TEXT EXTRACT =
Selling, General and Administrative Expenses
Selling, general and administrative (“SG&A”) expenses consisted primarily of labor costs and overhead costs for sales, marketing, finance, legal, human resources and general management. Such costs also include the expenses recognized for stock-based compensation pursuant to SFAS 123R (ASC 718).
SG&A expenses decreased by $19,320 to $265,020 in the three months ended March 31, 2011, from $284,340 in three months ended March 31, 2010. The change of SG&A was minimal. Even though the sales have increased 120%, SG&A expenses are almost remained the same compared to the amount at March 31, 2010. There were no significant cost decreases in administration, sales, and professional services.
Net Income (Loss)
Net income was $1,451,738 in three months ended March 31, 2011, compared to a net income of $263,861 in the three months ended March 31, 2010. The increase of net income in the quarter is mainly attributable to increased sales and gross profit.

[Dataset entries]

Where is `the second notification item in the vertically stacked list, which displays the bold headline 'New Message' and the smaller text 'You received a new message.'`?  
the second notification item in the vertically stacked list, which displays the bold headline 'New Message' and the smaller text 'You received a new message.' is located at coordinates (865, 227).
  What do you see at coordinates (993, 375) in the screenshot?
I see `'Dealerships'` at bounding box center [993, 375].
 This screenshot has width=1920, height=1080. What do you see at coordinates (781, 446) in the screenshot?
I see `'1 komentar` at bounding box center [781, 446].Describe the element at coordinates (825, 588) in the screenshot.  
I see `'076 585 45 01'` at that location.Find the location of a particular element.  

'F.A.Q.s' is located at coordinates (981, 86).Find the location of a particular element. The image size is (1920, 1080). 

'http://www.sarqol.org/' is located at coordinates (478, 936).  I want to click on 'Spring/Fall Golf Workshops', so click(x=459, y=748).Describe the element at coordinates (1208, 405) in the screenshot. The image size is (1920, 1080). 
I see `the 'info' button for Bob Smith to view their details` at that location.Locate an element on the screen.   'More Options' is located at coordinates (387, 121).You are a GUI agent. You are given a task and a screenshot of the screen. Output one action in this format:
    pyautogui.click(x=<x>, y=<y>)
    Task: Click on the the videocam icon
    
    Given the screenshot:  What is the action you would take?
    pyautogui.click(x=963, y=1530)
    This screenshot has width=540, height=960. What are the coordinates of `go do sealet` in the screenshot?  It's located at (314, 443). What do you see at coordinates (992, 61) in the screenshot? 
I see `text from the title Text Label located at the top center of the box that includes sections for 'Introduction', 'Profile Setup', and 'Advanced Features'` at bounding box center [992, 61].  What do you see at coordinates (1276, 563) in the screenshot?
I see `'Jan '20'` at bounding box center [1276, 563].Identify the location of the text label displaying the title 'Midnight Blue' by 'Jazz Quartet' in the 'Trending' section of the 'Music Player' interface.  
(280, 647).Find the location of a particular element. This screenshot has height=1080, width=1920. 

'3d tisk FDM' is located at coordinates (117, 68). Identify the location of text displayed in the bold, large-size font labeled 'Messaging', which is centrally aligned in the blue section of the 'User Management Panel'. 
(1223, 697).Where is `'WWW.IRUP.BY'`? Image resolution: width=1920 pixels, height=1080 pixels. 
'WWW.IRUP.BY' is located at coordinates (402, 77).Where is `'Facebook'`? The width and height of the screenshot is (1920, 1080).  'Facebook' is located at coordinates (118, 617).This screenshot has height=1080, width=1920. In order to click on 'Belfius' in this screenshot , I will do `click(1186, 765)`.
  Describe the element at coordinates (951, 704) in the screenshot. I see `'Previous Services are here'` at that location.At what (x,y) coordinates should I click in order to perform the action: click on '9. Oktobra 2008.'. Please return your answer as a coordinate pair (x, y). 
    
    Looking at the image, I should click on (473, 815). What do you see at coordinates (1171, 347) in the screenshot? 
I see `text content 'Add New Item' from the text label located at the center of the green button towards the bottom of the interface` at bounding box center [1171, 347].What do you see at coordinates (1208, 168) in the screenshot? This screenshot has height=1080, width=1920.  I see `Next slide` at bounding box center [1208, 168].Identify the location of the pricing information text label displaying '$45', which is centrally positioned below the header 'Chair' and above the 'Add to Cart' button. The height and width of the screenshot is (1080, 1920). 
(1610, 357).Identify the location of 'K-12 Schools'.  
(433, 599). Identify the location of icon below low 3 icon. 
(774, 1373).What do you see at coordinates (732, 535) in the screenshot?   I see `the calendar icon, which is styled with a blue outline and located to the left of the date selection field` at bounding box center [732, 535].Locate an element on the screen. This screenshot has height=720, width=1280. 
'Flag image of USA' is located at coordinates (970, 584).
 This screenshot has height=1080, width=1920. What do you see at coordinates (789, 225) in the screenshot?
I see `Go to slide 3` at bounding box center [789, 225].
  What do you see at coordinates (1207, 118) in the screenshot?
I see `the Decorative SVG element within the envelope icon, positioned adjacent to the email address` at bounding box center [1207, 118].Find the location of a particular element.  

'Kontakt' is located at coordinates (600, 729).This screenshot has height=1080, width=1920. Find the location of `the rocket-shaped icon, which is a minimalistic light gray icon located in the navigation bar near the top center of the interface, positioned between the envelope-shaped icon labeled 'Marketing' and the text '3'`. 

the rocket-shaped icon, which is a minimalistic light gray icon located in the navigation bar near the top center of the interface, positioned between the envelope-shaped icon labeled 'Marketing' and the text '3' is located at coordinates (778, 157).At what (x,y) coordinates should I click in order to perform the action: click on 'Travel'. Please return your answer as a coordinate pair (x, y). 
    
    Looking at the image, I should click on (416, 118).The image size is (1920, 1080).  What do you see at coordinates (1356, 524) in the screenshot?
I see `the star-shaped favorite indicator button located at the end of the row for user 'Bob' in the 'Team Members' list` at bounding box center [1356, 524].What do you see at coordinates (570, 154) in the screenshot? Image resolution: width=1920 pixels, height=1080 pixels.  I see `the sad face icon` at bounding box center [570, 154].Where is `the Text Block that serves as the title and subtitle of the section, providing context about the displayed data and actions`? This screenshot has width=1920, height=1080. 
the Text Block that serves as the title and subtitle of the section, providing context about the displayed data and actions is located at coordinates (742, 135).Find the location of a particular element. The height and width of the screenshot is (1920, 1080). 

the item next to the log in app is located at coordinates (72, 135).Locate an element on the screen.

REQUIRED ACTIONS =
**A)** From the expenses and net income excerpt, reproduce the part that opens with the words "Net Income (Loss)" and closes with "and gross profit.", swapping "gross profit" for "gross margin".
**B)** List every dollar amount that appears in the expenses and net income excerpt.
**C)** Based on the expenses and net income excerpt, decide whether each statement is accurate: (i) SG&A expenses rose in the three months ended March 31, 2011; (ii) SG&A costs include expenses recognized for stock-based compensation; (iii) the rise in net income for the quarter is mainly attributed to increased sales and gross profit.
None of the data is needed to complete this work.

OUTPUTS IN ORDER =
**A)**
Net Income (Loss)
Net income was $1,451,738 in three months ended March 31, 2011, compared to a net income of $263,861 in the three months ended March 31, 2010. The increase of net income in the quarter is mainly attributable to increased sales and gross margin.

**B)** $19,320; $265,020; $284,340; $1,451,738; $263,861

**C)**
(i) No: "SG&A expenses decreased by $19,320 to $265,020 in the three months ended March 31, 2011"
(ii) Yes: "Such costs also include the expenses recognized for stock-based compensation"
(iii) Yes: "The increase of net income in the quarter is mainly attributable to increased sales and gross profit."